» Extract to read
================
Following its potentiality, charge density analysis of mineral structures from natural samples is one of the main interests of the Chemical Crystallography Group (GCQ) at the Federal University of Minas Gerais (UFMG) in Brazil. These structures are very diverse and present a large variety of chemical interactions in their crystal structures, and are relevant to geology and materials science. In this sense, we apply quantum crystallographic methods such as the Hansen-Coppens multipolar model (MM)[2] and Hirshfeld Atom Refinement (HAR)[3, 4] to describe these structures.
================
» Collected data
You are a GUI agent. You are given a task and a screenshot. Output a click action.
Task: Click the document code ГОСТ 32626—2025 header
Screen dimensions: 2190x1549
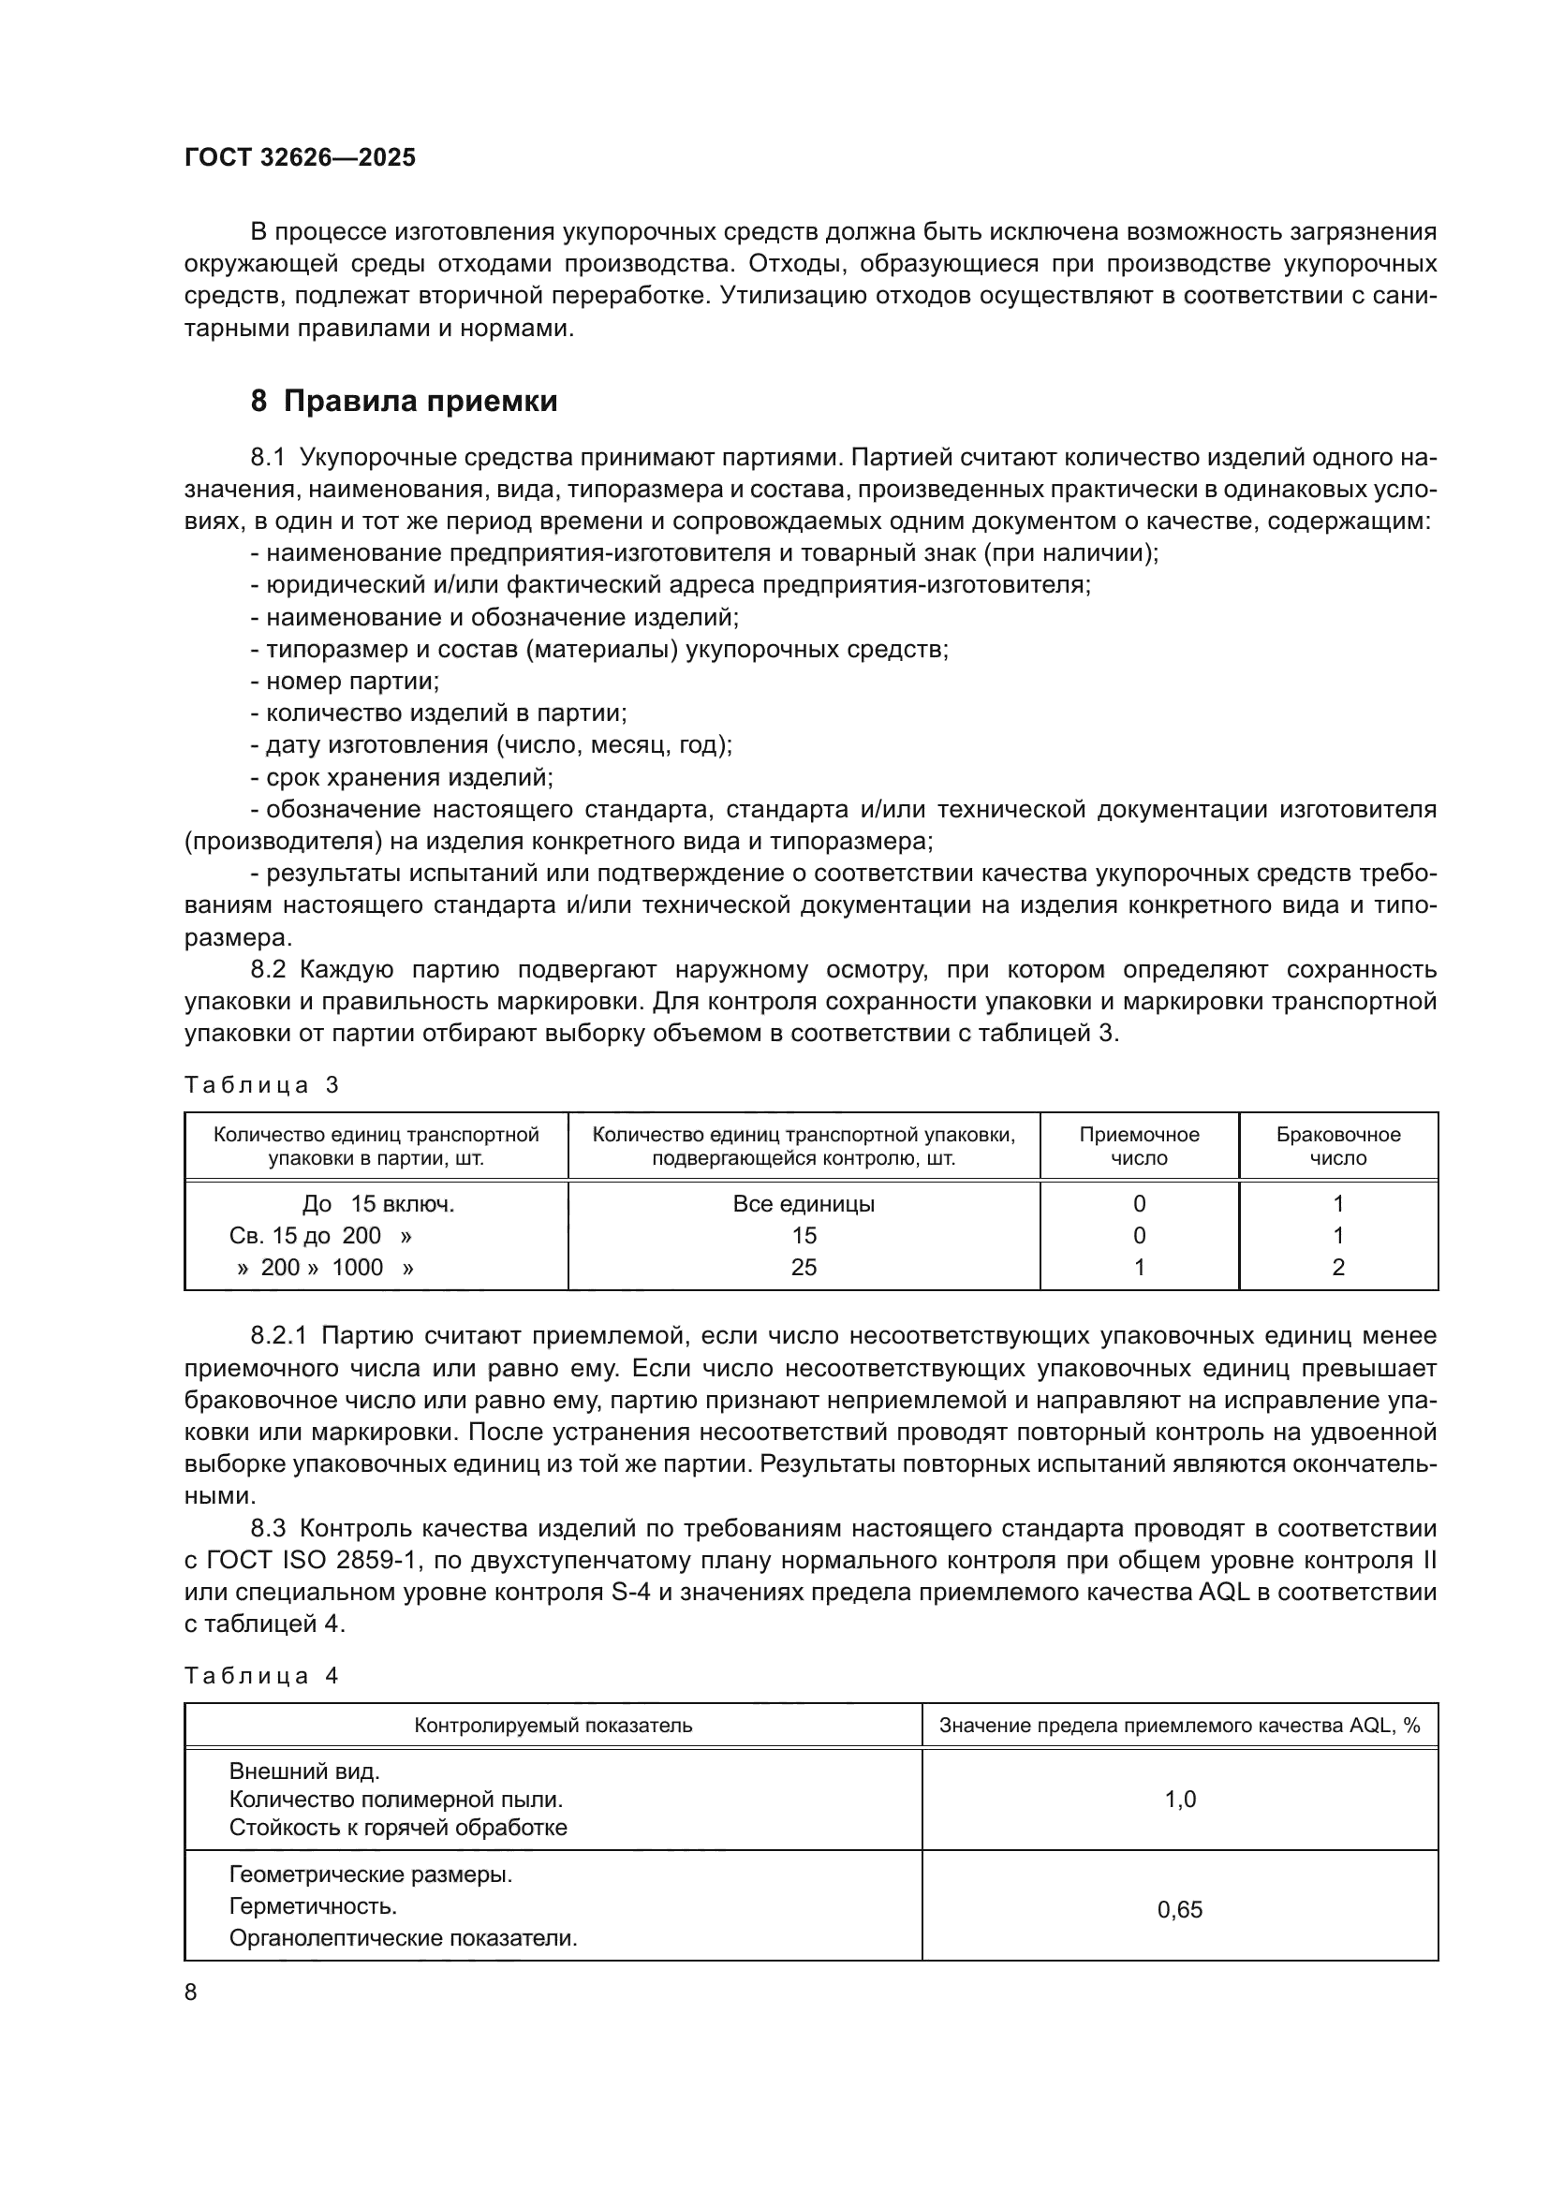[x=300, y=157]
================
» Tasks to perform
1. According to the extract on mineral charge density analysis, which two quantum crystallographic methods does the group use?
2. Write the next part of the extract on mineral charge density analysis, starting after its final sentence.

» Responses by task
1. The Hansen-Coppens multipolar model (MM) and Hirshfeld Atom Refinement (HAR).

2.
Recently, I was awarded the IUCR Best Poster Award at the LACA-ABCR 2025 meeting for my work “Charge Density Analysis of a Zircon (ZrSiO4) Sample from Alcalino do Itatiaia, Brazil”. In the work, I studied a crystal of the mineral zircon and compared the results from the Isolated Atom Model and MM refinements[2]. I also presented results from the topological analysis using the Quantum Theory of Atoms in Molecules (QTAIM) by Richard Bader[5]. We obtained chemically reasonable atomic charges for the atoms from MM and QTAIM. The deformation maps showed the charge transfer from Zr and Si to O atoms. The maps also highlighted the difference between the Si-O and Zr-O bonds. The topological analysis enabled me to characterize the chemical bonds in the system, construct the molecular graph, and identify the critical points of the electron density.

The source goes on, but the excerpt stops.